The Missouri Farm Service Agency will be out of money for direct operating and guaranteed farm ownership programs by month's end. This would be the first time Dan Gieseke, Farm Loan Chief has experienced such an event.
"We are anticipating that our guaranteed and operating money will be gone in July," Gieseke said during a recent Emerging Issues in Agricultural Lending seminar in Columbia. "It is going rapidly."
LOOKING FOR A LOAN: Agriculture lenders will not have the security of FSA guaranteed loans as money for the program ran out early. Farmers must wait until October to see when additional funds become available.

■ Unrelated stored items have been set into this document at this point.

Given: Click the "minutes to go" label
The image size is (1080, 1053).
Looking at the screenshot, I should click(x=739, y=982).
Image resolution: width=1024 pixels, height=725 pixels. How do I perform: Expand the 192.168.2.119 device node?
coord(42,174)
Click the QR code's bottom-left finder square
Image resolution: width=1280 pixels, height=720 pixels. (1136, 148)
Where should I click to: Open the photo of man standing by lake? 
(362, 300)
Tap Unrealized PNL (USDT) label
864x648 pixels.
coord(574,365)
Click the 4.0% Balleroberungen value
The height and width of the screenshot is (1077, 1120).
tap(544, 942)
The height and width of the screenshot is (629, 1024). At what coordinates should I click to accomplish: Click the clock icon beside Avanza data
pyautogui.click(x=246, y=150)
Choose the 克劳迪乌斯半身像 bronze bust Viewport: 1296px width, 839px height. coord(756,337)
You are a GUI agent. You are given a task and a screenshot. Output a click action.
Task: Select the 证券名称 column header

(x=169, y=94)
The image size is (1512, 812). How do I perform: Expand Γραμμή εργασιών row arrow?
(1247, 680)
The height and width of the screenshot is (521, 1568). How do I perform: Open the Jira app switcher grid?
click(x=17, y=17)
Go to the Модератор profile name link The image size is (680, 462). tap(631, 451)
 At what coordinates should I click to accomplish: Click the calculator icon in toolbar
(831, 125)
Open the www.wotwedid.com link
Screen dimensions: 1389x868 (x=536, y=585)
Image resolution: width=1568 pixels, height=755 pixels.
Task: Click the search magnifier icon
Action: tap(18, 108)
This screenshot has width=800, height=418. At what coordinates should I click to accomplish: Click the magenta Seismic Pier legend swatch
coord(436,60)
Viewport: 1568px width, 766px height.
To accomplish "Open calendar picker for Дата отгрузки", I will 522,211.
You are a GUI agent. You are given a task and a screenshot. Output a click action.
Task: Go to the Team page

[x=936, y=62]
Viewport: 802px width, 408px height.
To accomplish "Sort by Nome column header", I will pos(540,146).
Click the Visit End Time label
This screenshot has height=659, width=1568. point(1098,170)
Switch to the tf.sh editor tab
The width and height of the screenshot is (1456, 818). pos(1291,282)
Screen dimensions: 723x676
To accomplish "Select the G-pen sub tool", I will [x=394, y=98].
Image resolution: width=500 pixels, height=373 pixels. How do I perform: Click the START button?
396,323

During the meeting sponsored by the University of Missouri Extension and FCS Financial, lenders and agriculture industry leaders learned that Missouri held out longer than many other states. The U.S. government's $2.65 billion operating loan program for farms for direct loans or guarantees were expected to be depleted in many states by the end of June, about three months before the next year's program restarts Oct. 1.
Agriculture lenders have been using these types of loans to lessen lender risk when making credit available to farmers. Grain prices and a tight agriculture economy had farmers searching for ways finance options.
"Farmers' balance sheet has weakened substantially," Gieseke notes. "Some farmers are asset rich and cash flow poor."
Still some farmers are facing an asset problem. Years of higher commodity prices did not result in more real estate on the balance sheet. Instead, farmers invested heavily in machinery. Now, machinery values are falling.
"It is really tough," he adds. So, many of these farmers turned to guaranteed operating loans to get them through the growing season. According to Gieseke, operating loans were up 22% over last year.
USDA FSA guaranteed operating loans could ensure that the government will back as much as 95% of the farm's operating loan. A promise many agriculture lenders need.
Gieseke says lenders are using the FSA loan program to mitigate risk on current customers with weakened financial position and taking on new customers that other lenders have "cut loose."
Gieseke says it will be up to Congress as to how much money the program will receive next year. "It has been a popular one," he notes. "The government is getting good feedback from bankers and customers on the program."
A recent St. Louis Post-Dispatch article reports that Edwin Elfmann, vice president of government relations at political affairs at the American Bankers Association said applications continue to roll in even from farmers that have not needed FSA loans in the past. The article also noted that USDA officials and banking experts estimated that the backlog of applications by October could be as much as $650 million.